On day two, we no longer had to demodulate signals, but to provide receivers for signals instead. The receivers had to be GNU Radio flowgraphs and could use some Python as well.


 

Receiver 1


Receiver 1 was, like Signal 3, OOK. Demodulating it using Inspectrum is simple. Using GNU Radio, it is a bit less straightforward. First, we had to find the symbol rate. We can do this using a GNU Radio Time Sink for example. It could have been possible to use a more mathematical tool, like an FFT or an autocorrelation. Then we designed a flowgraph recording the bits in a file. The flowgraph below first applies a threshold to the input, and then takes one sample for each symbol.


Finally, below is a Python script to read the bits and to print the payload of the packet in the signal.


We got a warning here from the admins since our Python script worked but did not use the whole format of the packet. Actually, our script did not take into account the synchronization bits. A careless mistake.


 

Receiver 2


Finally, Receiver 2 was, like Signal 4, BFSK. After doing Receiver 1, it was very similar to implement a receiver for BFSK. By replacing the Amplitude block by a Quadrature Demod block, we can apply a threshold to the frequency. Then, the last part of the demodulation chain is the same.



The Python script we used is below. It is very similar to the last one. Thanks to the warning we had before, we did not forget to spot not only the synchronization word but also the synchronization bits, for our script to be validated.

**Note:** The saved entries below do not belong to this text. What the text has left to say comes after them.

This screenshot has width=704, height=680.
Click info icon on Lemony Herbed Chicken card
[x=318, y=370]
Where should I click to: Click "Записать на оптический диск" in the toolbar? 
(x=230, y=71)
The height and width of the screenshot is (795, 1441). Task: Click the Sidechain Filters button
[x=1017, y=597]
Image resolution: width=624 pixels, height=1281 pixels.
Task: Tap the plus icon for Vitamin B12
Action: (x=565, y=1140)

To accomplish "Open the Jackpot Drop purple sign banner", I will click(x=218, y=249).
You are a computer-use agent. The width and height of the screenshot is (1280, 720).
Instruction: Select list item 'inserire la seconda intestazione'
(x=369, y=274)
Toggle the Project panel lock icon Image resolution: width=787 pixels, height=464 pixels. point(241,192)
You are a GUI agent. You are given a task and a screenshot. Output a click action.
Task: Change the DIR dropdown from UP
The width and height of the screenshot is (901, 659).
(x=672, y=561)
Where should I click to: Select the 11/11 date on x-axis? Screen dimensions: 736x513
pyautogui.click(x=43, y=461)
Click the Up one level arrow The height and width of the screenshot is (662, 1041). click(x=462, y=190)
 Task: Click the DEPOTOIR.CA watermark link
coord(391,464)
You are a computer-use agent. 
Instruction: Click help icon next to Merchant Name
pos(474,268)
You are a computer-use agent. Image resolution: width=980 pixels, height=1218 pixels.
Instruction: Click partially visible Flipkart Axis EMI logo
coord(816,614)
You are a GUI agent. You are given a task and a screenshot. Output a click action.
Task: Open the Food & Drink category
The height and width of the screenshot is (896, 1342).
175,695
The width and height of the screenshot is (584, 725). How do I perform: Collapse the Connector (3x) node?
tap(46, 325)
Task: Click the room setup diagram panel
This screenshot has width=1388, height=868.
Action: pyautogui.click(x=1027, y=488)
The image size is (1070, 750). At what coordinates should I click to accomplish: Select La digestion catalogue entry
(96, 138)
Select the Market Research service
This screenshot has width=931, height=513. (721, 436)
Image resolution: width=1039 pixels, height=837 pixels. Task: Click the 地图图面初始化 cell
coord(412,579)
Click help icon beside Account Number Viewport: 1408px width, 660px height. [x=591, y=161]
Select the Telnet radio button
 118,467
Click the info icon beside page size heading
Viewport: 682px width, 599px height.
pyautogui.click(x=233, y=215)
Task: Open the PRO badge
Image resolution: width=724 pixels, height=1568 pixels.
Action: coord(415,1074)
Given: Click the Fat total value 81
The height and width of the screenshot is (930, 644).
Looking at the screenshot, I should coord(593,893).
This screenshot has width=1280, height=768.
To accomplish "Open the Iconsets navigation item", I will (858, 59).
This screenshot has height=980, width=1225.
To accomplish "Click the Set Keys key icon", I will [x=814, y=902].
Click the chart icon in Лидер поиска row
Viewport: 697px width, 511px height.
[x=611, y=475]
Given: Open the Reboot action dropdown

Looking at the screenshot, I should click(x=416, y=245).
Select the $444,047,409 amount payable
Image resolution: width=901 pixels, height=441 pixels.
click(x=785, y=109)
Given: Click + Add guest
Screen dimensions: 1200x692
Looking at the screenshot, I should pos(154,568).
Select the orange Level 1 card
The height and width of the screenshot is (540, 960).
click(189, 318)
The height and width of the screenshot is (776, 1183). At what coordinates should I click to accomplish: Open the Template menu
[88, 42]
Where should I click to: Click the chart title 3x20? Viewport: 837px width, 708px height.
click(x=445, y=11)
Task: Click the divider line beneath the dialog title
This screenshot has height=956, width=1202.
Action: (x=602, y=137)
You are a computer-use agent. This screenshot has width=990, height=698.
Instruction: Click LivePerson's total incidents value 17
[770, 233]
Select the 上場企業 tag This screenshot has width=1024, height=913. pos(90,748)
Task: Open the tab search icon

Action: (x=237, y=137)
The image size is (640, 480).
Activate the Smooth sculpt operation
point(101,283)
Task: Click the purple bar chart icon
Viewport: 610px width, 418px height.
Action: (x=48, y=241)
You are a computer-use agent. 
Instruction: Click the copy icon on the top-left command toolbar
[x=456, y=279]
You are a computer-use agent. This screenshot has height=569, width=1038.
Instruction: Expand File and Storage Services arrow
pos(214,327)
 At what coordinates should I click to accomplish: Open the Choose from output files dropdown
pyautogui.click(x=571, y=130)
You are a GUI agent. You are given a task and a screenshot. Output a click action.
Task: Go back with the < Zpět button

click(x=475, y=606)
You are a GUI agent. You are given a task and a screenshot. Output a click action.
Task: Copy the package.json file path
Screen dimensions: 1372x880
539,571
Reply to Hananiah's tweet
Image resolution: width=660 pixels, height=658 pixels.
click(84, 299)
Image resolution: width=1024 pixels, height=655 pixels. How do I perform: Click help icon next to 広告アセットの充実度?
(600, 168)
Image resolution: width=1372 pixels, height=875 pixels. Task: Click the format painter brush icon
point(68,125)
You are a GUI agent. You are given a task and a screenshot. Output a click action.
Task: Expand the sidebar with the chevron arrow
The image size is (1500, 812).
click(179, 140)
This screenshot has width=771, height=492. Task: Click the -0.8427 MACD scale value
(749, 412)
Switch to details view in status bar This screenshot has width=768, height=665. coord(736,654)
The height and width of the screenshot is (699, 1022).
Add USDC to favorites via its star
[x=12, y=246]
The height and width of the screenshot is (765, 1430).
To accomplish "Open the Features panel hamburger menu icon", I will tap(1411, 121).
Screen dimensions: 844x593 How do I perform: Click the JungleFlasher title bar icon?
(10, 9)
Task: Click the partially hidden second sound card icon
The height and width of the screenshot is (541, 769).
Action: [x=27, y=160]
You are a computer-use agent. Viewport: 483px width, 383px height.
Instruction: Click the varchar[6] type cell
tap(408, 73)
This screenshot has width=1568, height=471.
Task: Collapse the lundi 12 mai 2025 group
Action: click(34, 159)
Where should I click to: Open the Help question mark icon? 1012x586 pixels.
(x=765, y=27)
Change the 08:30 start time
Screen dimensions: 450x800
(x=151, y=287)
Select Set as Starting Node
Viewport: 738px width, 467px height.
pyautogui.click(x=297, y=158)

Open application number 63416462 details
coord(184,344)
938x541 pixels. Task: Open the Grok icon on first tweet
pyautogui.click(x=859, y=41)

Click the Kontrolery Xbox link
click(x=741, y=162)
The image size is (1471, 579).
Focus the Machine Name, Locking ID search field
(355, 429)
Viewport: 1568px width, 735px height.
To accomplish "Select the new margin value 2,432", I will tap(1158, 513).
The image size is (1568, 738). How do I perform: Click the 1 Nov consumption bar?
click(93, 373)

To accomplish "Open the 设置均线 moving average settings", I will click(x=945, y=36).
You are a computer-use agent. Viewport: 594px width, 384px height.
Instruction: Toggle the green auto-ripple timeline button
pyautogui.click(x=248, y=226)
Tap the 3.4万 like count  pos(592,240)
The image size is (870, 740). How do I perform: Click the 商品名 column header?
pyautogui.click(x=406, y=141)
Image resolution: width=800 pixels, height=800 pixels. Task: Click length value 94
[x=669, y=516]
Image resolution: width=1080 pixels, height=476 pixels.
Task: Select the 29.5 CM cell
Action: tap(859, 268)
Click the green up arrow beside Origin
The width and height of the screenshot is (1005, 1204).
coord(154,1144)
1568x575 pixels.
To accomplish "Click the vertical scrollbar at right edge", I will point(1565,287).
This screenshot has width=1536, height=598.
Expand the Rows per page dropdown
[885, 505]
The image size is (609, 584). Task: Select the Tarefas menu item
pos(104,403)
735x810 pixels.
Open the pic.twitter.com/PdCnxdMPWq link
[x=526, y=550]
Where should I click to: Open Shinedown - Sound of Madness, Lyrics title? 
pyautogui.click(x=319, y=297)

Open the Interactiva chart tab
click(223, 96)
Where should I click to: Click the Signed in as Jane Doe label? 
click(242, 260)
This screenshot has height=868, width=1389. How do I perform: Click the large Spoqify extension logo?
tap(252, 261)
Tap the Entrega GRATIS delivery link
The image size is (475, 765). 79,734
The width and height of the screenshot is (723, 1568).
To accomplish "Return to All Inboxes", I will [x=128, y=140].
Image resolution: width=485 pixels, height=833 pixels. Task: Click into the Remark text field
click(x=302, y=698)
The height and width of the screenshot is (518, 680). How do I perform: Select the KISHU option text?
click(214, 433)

We submitted the flag sixteen minutes before the second, and then all we could do was hoping no one had managed to decode Signal 6.

Signal 6 was, according to the clue given, something close to 802.11a. The signal actually looked like OFDM (orthogonal frequency-division multiplexing) but since we have never played with this kind of modulation for now, we did not try to work on this one. Fortunately for us, no one managed to decode it.
As we were the first to send the flag for Receiver 2, we finished first and won this contest!